La découverte de ce qui serait le boson de Higgs n'aura pas l'impact de la révolution galiléenne sur la pensée humaine mais vient ajouter une brique à «l'étonnement» et au «vertige» face à la question des origines, selon des philosophes.

Physique: qu'est-ce que le boson de Higgs?

«C'est un grand moment pour la physique mais je crois que cette découverte n'est pas comparable à celle de Galilée», estime l'astrophysicien et philosophe Hubert Reeves. «Elle n'aura pas un impact sur toute la pensée humaine comme celle de Galilée», ardent défenseur de l'héliocentrisme qui fut condamné par l'Église catholique en raison de ses découvertes scientifiques.

«Galilée a notoirement fait basculer d'une compréhension occidentale du monde à une nouvelle compréhension dont il allait être l'un des acteurs, on était dans une révolution», estime en écho Jacques Arnould, théologien chargé de mission éthique au CNES (Centre national d'études spatiales).

Cependant, souligne-t-il, c'est un élément supplémentaire à la compréhension de ce qui serait à l'origine de notre réalité contemporaine, de l'univers dans sa composition actuelle et dans son histoire. «Et c'est énorme!».

«C'est comme cela que c'est construite la recherche de Galilée, de questionnement en questionnement».

La découverte du fameux boson, si elle est confirmée, ajoute M. Reeves, «ne modifiera vraisemblablement pas notre compréhension du monde.
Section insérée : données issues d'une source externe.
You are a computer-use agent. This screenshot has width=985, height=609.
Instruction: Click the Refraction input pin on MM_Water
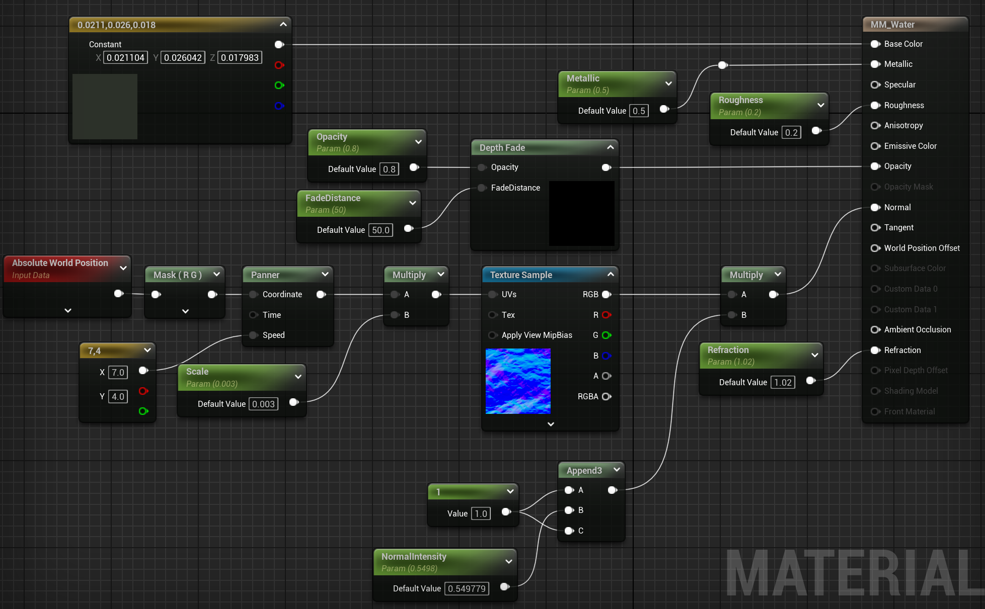(875, 350)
Elle confirme celle que nous avons déjà dans le cadre du comportement de la matière et c'est déja beaucoup».

Du point de vue philosophique, elle «ajoute encore à deux sentiments sans cesse confortés et renouvelés au sein du grand public: l'étonnement et le vertige», poursuit Jacques Arnould.

Il explique: «Étonnement, car dès lors que l'on nous donne quelques chiffres de la réalité observée et des moyens mis en oeuvre, qu'on prend la mesure de la complexité de la réalité et de l'engagement humain déployé pour savoir ce que nous sommes et d'où nous venons, nous sommes émerveillés».

«Ciment originel»

«Vertige aussi. On pense aux ''Infini'' de Pascal qui sont effrayants: on nous parle de la constitution du coeur de la matière qu'on arrive à observer, la même qui s'est constituée dans les tout premiers instants de l'univers, du ciment originel».
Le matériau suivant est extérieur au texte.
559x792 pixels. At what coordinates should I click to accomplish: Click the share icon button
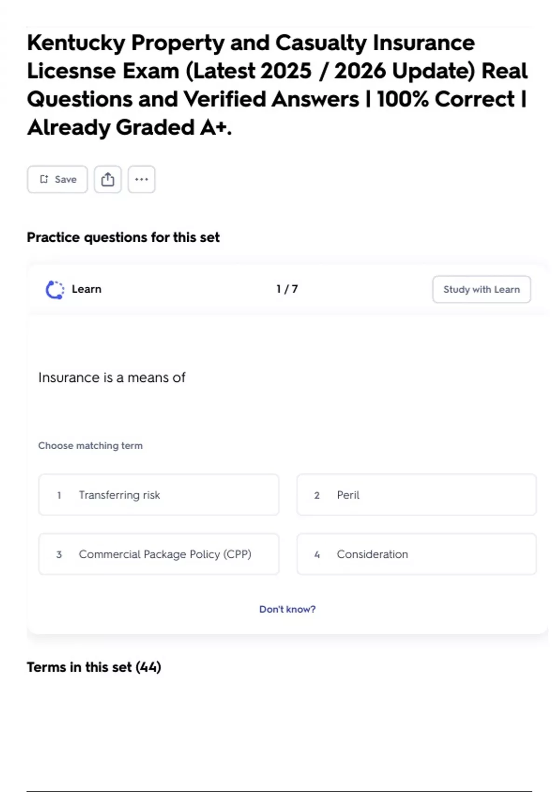click(108, 179)
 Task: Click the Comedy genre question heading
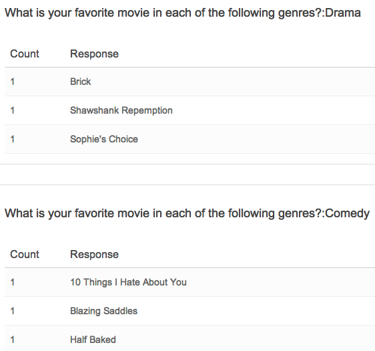click(188, 214)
«Beaucoup d'entre nous se rendent bien compte que ce qui se passe au niveau de l'infiniment petit ou de l'infiniment grand se rejoignent dans une telle expérience. Aussi éloignés soient-ils de notre échelle, il s'agit bien de nous», ajoute-t-il.

Face à ce «vertige» métaphysique, plusieurs attitudes sont possibles, estime le théologien : «on peut se dire que notre action n'a aucune importance lorsqu'on parle en milliards d'années, qu'on est perdu et perdre pied. On peut au contraire s'interroger avec fierté et responsabilité sur les raisons de notre singularité d'être humain, pensant, qui a une conscience de lui-même et cherche à savoir».
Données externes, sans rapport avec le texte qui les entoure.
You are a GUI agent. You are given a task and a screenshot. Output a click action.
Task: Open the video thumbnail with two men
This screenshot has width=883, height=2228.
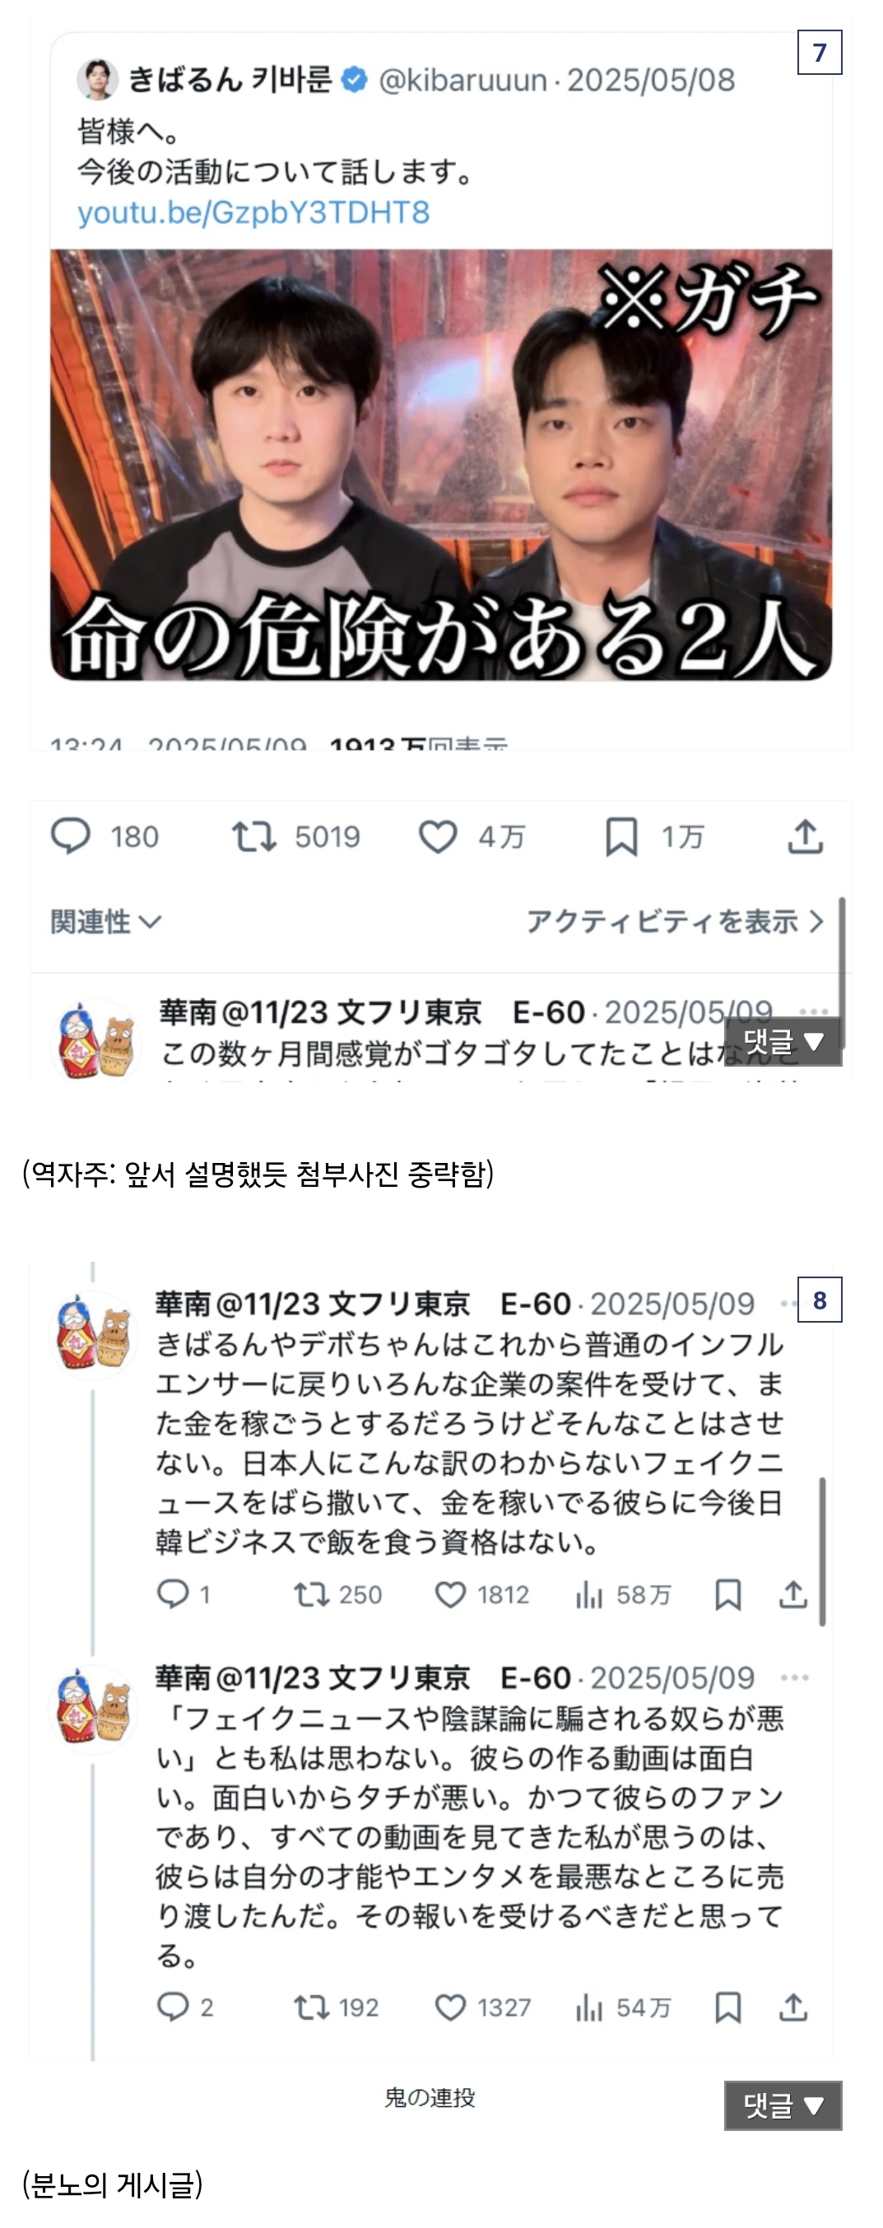(x=441, y=464)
Reste, conclut-il, «toute la dimension du choix humain, qui se construit collectivement et individuellement. Se pose la question de l'origine de l'être humain et de Dieu, certains le refusent, d'autres pas, on est dans une démarche personnelle».

«Nous ne sommes ni plus près, ni plus loin de Dieu qu'hier. Nous sommes dans une époque extraordinaire en terme de construction d'un savoir collectif sur ce qui nous constitue, dans lequel pour une fois on ne se fait pas la guerre», estime-t-il.

«Le savoir ne peut pas imposer quoi que ce soit au croire personnel et inversement, sinon on arrive à des mélanges des genres dont Galilée est un triste exemple».